Los observé y no pude resistir la tentación de acércame, casi de puntillas, para no romper el equinoccio de aquella noche cuando reunidos contaban sus fantasías los niños del barrio, bajo la mirada atenta de Nathalie, quien –desde entonces- asegura la participación en diferentes formas de estimular la imaginación de los infantes en la cuadra.

Por supuesto, no me vieron. El influjo de las imaginaciones que afloraban como un surtidor, en cada turno de exposición oral, resultaba un campo de gravitación que les estimulaba a contar, desde las mil maneras de decir, las viejas lecturas reunidas durante siglos en libros de papel.

Pensé que tal reunión de niñas y niños resultaba de un momento causal condicionado por la falta de otras motivaciones en las horas que preceden, después de las tareas escolares, el espacio en familia. Pero no, cada noche volvía a repetirse con nuevas variantes de juegos compartidos y, una vez más, la mirada atenta de la muchacha para corregir alguna expresión que dejara fuera de lugar la magia encontrada, lejos de los dispositivos móviles y, por supuesto, del mundo virtual donde permanecen sumergidos durante horas de videojuegos.

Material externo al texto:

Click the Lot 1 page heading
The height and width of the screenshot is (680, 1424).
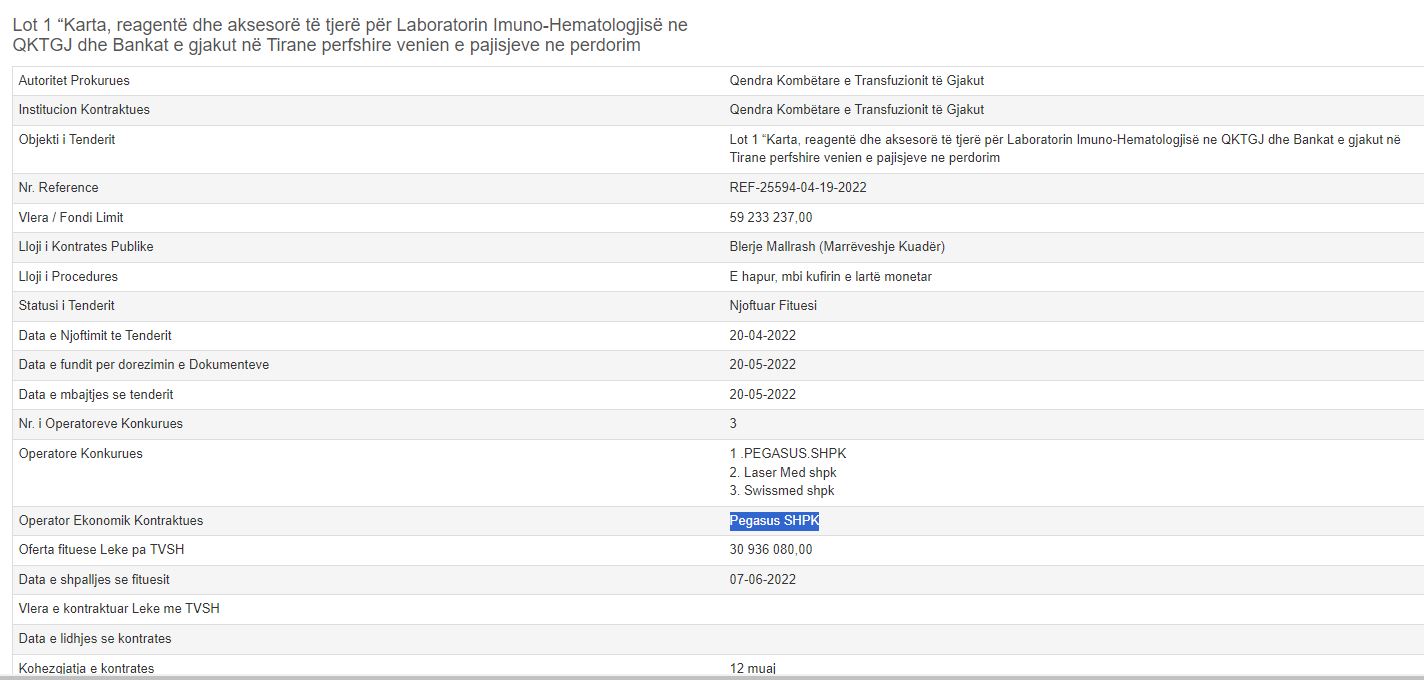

Mientras escribo contemplo mi propia vida corriendo afuera, bajo la lluvia de una primavera, entre las mariposas y las abejas. Imágenes que también fueron mías como las nubes que dibujaban mis sueños, mientras yacía tendido, panza arriba sobre la hierba.

Y pienso en lo bueno que resulta encontrar un espacio como el de Nathalie –casi un oasis en estos tiempos- donde los niños y niñas revolotean bajo el influjo de esta joven capaz de despertar todas las estaciones de los sueños entre estos infantes que serán adultos mejores porque el amor de la amistad forjada en la infancia suele dar puerto seguro para defender valores necesarios entre aquellos que, desde la inocencia, los comparten.